Exercise aim. Can you express the rows below as a Markdown table with the columns Number and Content, giving each nonblank line its own number and leaving out the blank lines?

Data provided.

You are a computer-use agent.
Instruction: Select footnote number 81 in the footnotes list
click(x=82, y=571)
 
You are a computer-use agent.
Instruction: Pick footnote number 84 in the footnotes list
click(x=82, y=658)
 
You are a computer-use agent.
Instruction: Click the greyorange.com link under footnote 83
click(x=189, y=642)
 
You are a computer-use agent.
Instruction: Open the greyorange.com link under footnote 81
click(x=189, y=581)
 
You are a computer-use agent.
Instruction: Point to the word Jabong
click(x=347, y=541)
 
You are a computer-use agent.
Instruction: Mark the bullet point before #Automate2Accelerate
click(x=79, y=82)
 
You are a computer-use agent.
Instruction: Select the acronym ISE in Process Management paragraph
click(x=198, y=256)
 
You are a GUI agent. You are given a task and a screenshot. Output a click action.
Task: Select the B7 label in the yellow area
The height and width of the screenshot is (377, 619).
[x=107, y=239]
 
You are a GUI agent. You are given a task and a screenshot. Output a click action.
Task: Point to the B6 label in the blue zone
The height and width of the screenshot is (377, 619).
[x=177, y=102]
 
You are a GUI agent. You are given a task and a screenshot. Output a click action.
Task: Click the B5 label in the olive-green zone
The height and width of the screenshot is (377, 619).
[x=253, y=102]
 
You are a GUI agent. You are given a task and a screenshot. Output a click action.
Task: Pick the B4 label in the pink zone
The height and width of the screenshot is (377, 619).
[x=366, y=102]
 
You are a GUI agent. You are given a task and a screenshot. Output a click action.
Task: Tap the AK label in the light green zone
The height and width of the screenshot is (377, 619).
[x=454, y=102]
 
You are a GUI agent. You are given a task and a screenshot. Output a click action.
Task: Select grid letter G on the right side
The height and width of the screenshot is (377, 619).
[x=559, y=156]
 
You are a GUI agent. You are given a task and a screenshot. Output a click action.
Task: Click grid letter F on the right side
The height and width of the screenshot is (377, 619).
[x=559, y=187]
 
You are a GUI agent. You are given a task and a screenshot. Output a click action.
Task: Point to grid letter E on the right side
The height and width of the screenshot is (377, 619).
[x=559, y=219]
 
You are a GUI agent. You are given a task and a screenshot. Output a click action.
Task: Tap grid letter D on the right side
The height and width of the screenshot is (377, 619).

Final result.
| Number | Content |
|---|---|
| 1 | You are a computer-use agent. |
| 2 | Instruction: Select footnote number 81 in the footnotes list |
| 3 | click(x=82, y=571) |
| 4 | You are a computer-use agent. |
| 5 | Instruction: Pick footnote number 84 in the footnotes list |
| 6 | click(x=82, y=658) |
| 7 | You are a computer-use agent. |
| 8 | Instruction: Click the greyorange.com link under footnote 83 |
| 9 | click(x=189, y=642) |
| 10 | You are a computer-use agent. |
| 11 | Instruction: Open the greyorange.com link under footnote 81 |
| 12 | click(x=189, y=581) |
| 13 | You are a computer-use agent. |
| 14 | Instruction: Point to the word Jabong |
| 15 | click(x=347, y=541) |
| 16 | You are a computer-use agent. |
| 17 | Instruction: Mark the bullet point before #Automate2Accelerate |
| 18 | click(x=79, y=82) |
| 19 | You are a computer-use agent. |
| 20 | Instruction: Select the acronym ISE in Process Management paragraph |
| 21 | click(x=198, y=256) |
| 22 | You are a GUI agent. You are given a task and a screenshot. Output a click action. |
| 23 | Task: Select the B7 label in the yellow area |
| 24 | The height and width of the screenshot is (377, 619). |
| 25 | [x=107, y=239] |
| 26 | You are a GUI agent. You are given a task and a screenshot. Output a click action. |
| 27 | Task: Point to the B6 label in the blue zone |
| 28 | The height and width of the screenshot is (377, 619). |
| 29 | [x=177, y=102] |
| 30 | You are a GUI agent. You are given a task and a screenshot. Output a click action. |
| 31 | Task: Click the B5 label in the olive-green zone |
| 32 | The height and width of the screenshot is (377, 619). |
| 33 | [x=253, y=102] |
| 34 | You are a GUI agent. You are given a task and a screenshot. Output a click action. |
| 35 | Task: Pick the B4 label in the pink zone |
| 36 | The height and width of the screenshot is (377, 619). |
| 37 | [x=366, y=102] |
| 38 | You are a GUI agent. You are given a task and a screenshot. Output a click action. |
| 39 | Task: Tap the AK label in the light green zone |
| 40 | The height and width of the screenshot is (377, 619). |
| 41 | [x=454, y=102] |
| 42 | You are a GUI agent. You are given a task and a screenshot. Output a click action. |
| 43 | Task: Select grid letter G on the right side |
| 44 | The height and width of the screenshot is (377, 619). |
| 45 | [x=559, y=156] |
| 46 | You are a GUI agent. You are given a task and a screenshot. Output a click action. |
| 47 | Task: Click grid letter F on the right side |
| 48 | The height and width of the screenshot is (377, 619). |
| 49 | [x=559, y=187] |
| 50 | You are a GUI agent. You are given a task and a screenshot. Output a click action. |
| 51 | Task: Point to grid letter E on the right side |
| 52 | The height and width of the screenshot is (377, 619). |
| 53 | [x=559, y=219] |
| 54 | You are a GUI agent. You are given a task and a screenshot. Output a click action. |
| 55 | Task: Tap grid letter D on the right side |
| 56 | The height and width of the screenshot is (377, 619). |